Al principio del pasillo, cerca de la entrada del pabellón, cinco chicos de 7º grado (cada uno con su camperita con capucha y espalda iniciática: “egresados 2015”, dicen las camperas de Richard, Axel y amigos) juegan sin parar a hacer música electrónica con los cubos robóticos que, de acuerdo con los golpes que reciban, emiten luces y sonidos. A sus espaldas, sin que eso los inmute, el superrobot de una empresa de efectos especiales baila cumbia, después de haber cantado algún tema romántico, y antes de atacar a quienes lo rodean con chorros de agua, que salen de sus ojos, y sí, mojan, aunque el público de chicas y chicos no se aparten un centímetro de él en el ataque.
En el otro pabellón, pasillo y banda musical adolescente de por medio, niñas y niños llegados desde Olavarría (en realidad, de la Escuela Primaria 79, de Villa Alfredo Forbata, en Loma Negra) se arremolinan alrededor de Laura Reyes, la docente que cuenta maravillada cómo sus alumnos aprendieron en cuatro horas lo mismo que a ella y sus colegas les demandó veinte días. Reyes es docente de lengua y ciencias sociales, “no muy tecnológica”. “Manejo lo práctico, sé chatear, sé escribir”, explica, como si no terminara bien de entender qué hace en Tecnópolis con un rebaño de chiquitos de 4º, 5º y 6º grado fanatizados con las herramientas de la programación.

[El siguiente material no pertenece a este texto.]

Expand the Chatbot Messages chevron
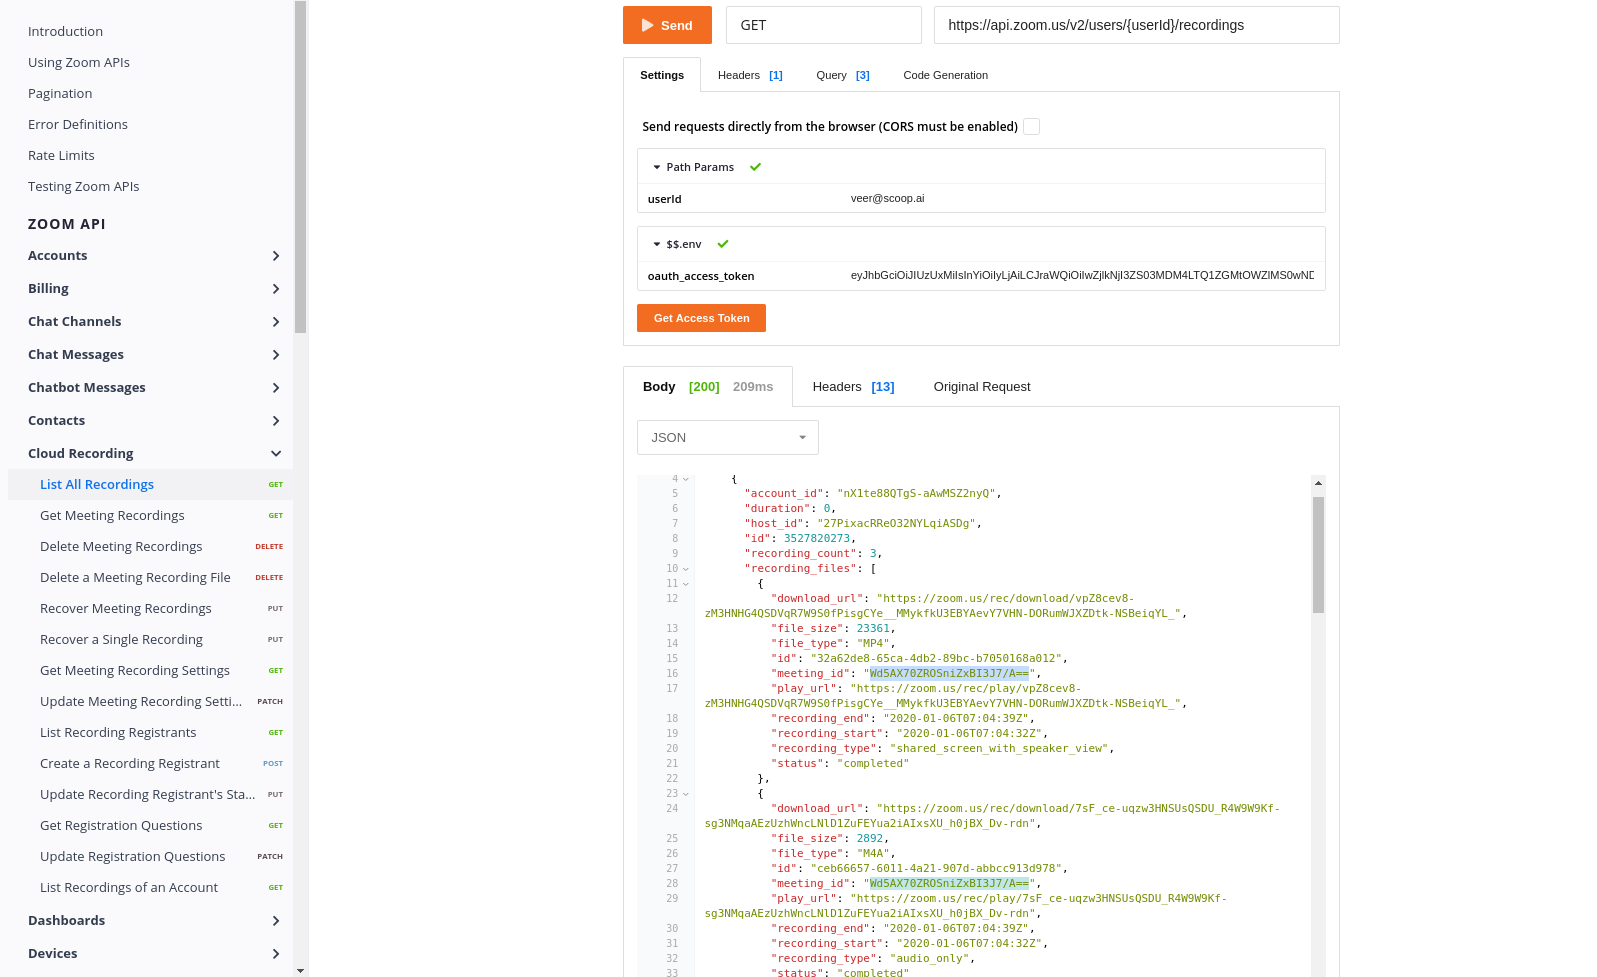 tap(276, 388)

–Acá tiene que hacer que la pelota no toque la línea –explica Santiago, de 6º grado, con un flequillo que desafía la gravedad y la seguridad de quien se crió leyendo código de programación, aunque en su caso, dice, la experiencia es muy reciente. En la pantalla, sobre un cielo estrellado, un dragón de River compite contra un caballero, de Boca, en armadura reluciente: el que logre meter un gol al otro, gana. Es uno de los juegos que programaron en Scracht él y otro de sus compañeritos, un pizpireto de 4º grado que ayuda en la demostración tocando algunas teclas de la netbook. En la pantalla grande se ve el dibujo animado –también programado por los propios chicos– en el que un tiburón habla con un par de estrellas de mar, y Yaella, una chiquita de mejillas rozagantes y sonrisa perenne, mira con fruición a sus compañeros, escucha a su docente, deja que los ojos le destellen. A Yaella, dice la maestra, antes le costaba la lectoescritura, le costaba hablar, se inhibía con facilidad.
–Y ahora mirá cómo se expresa. Ella es la imagen de cómo la propuesta de programar incidió en los chicos. Esto permite nivelar, les permite trabajar la autoestima –resume. Y no cabe en sí de alegría.